Each line of the listing is to be retyped exactly as given.
**********
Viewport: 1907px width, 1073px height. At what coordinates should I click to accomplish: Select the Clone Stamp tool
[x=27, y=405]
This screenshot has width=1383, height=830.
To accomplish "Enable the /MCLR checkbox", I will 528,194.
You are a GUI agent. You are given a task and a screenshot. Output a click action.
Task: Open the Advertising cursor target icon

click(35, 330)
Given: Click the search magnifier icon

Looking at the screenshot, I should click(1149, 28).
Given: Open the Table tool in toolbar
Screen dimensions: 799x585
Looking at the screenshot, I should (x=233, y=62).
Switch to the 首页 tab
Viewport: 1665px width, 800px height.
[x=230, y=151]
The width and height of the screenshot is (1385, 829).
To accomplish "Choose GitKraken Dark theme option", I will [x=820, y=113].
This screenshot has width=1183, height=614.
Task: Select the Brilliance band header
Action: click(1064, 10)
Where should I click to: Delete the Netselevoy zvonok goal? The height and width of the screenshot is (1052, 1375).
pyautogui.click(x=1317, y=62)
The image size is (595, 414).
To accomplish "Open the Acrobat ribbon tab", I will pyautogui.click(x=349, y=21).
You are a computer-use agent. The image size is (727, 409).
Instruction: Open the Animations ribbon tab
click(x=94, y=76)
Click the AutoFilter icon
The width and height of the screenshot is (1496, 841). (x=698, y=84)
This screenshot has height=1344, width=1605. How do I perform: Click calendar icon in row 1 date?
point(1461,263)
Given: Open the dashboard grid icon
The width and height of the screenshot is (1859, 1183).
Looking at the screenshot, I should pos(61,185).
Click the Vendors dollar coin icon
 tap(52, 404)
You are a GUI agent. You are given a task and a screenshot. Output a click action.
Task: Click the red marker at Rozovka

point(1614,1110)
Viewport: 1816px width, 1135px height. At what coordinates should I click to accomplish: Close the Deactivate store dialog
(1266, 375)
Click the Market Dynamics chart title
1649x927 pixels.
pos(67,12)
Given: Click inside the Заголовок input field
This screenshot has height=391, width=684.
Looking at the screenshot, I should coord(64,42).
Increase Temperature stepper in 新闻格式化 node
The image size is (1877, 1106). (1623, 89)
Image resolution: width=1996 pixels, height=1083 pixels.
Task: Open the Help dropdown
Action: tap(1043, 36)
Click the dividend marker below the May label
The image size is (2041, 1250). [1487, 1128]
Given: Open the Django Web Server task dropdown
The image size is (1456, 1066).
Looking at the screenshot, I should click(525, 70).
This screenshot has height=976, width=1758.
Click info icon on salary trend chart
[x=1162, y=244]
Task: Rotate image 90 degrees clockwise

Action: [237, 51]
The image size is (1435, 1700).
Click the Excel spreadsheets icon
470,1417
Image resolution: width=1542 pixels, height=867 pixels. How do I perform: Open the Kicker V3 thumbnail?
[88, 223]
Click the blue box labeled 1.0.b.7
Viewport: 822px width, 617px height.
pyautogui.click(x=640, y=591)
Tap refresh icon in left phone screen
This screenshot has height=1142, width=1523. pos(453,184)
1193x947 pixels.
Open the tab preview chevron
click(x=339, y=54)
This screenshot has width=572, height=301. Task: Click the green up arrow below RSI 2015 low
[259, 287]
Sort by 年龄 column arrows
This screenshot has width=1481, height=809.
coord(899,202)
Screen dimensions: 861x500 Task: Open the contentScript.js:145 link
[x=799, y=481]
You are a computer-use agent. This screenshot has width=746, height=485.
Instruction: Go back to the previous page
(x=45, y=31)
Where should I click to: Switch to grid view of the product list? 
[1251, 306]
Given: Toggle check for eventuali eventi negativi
**********
Task answer:
Viewport: 1907px width, 1073px height. At what coordinates should I click to accomplish: Select the Clone Stamp tool
[x=27, y=405]
This screenshot has width=1383, height=830.
To accomplish "Enable the /MCLR checkbox", I will 528,194.
You are a GUI agent. You are given a task and a screenshot. Output a click action.
Task: Open the Advertising cursor target icon

click(35, 330)
Given: Click the search magnifier icon

Looking at the screenshot, I should click(1149, 28).
Given: Open the Table tool in toolbar
Screen dimensions: 799x585
Looking at the screenshot, I should (x=233, y=62).
Switch to the 首页 tab
Viewport: 1665px width, 800px height.
[x=230, y=151]
The width and height of the screenshot is (1385, 829).
To accomplish "Choose GitKraken Dark theme option", I will [x=820, y=113].
This screenshot has width=1183, height=614.
Task: Select the Brilliance band header
Action: click(1064, 10)
Where should I click to: Delete the Netselevoy zvonok goal? The height and width of the screenshot is (1052, 1375).
pyautogui.click(x=1317, y=62)
The image size is (595, 414).
To accomplish "Open the Acrobat ribbon tab", I will pyautogui.click(x=349, y=21).
You are a computer-use agent. The image size is (727, 409).
Instruction: Open the Animations ribbon tab
click(x=94, y=76)
Click the AutoFilter icon
The width and height of the screenshot is (1496, 841). (x=698, y=84)
This screenshot has height=1344, width=1605. How do I perform: Click calendar icon in row 1 date?
point(1461,263)
Given: Open the dashboard grid icon
The width and height of the screenshot is (1859, 1183).
Looking at the screenshot, I should pos(61,185).
Click the Vendors dollar coin icon
 tap(52, 404)
You are a GUI agent. You are given a task and a screenshot. Output a click action.
Task: Click the red marker at Rozovka

point(1614,1110)
Viewport: 1816px width, 1135px height. At what coordinates should I click to accomplish: Close the Deactivate store dialog
(1266, 375)
Click the Market Dynamics chart title
1649x927 pixels.
pos(67,12)
Given: Click inside the Заголовок input field
This screenshot has height=391, width=684.
Looking at the screenshot, I should coord(64,42).
Increase Temperature stepper in 新闻格式化 node
The image size is (1877, 1106). (1623, 89)
Image resolution: width=1996 pixels, height=1083 pixels.
Task: Open the Help dropdown
Action: tap(1043, 36)
Click the dividend marker below the May label
The image size is (2041, 1250). [1487, 1128]
Given: Open the Django Web Server task dropdown
The image size is (1456, 1066).
Looking at the screenshot, I should click(525, 70).
This screenshot has height=976, width=1758.
Click info icon on salary trend chart
[x=1162, y=244]
Task: Rotate image 90 degrees clockwise

Action: [237, 51]
The image size is (1435, 1700).
Click the Excel spreadsheets icon
470,1417
Image resolution: width=1542 pixels, height=867 pixels. How do I perform: Open the Kicker V3 thumbnail?
[88, 223]
Click the blue box labeled 1.0.b.7
Viewport: 822px width, 617px height.
pyautogui.click(x=640, y=591)
Tap refresh icon in left phone screen
This screenshot has height=1142, width=1523. pos(453,184)
1193x947 pixels.
Open the tab preview chevron
click(x=339, y=54)
This screenshot has width=572, height=301. Task: Click the green up arrow below RSI 2015 low
[259, 287]
Sort by 年龄 column arrows
This screenshot has width=1481, height=809.
coord(899,202)
Screen dimensions: 861x500 Task: Open the contentScript.js:145 link
[x=799, y=481]
You are a computer-use agent. This screenshot has width=746, height=485.
Instruction: Go back to the previous page
(x=45, y=31)
Where should I click to: Switch to grid view of the product list? 
[1251, 306]
Given: Toggle check for eventuali eventi negativi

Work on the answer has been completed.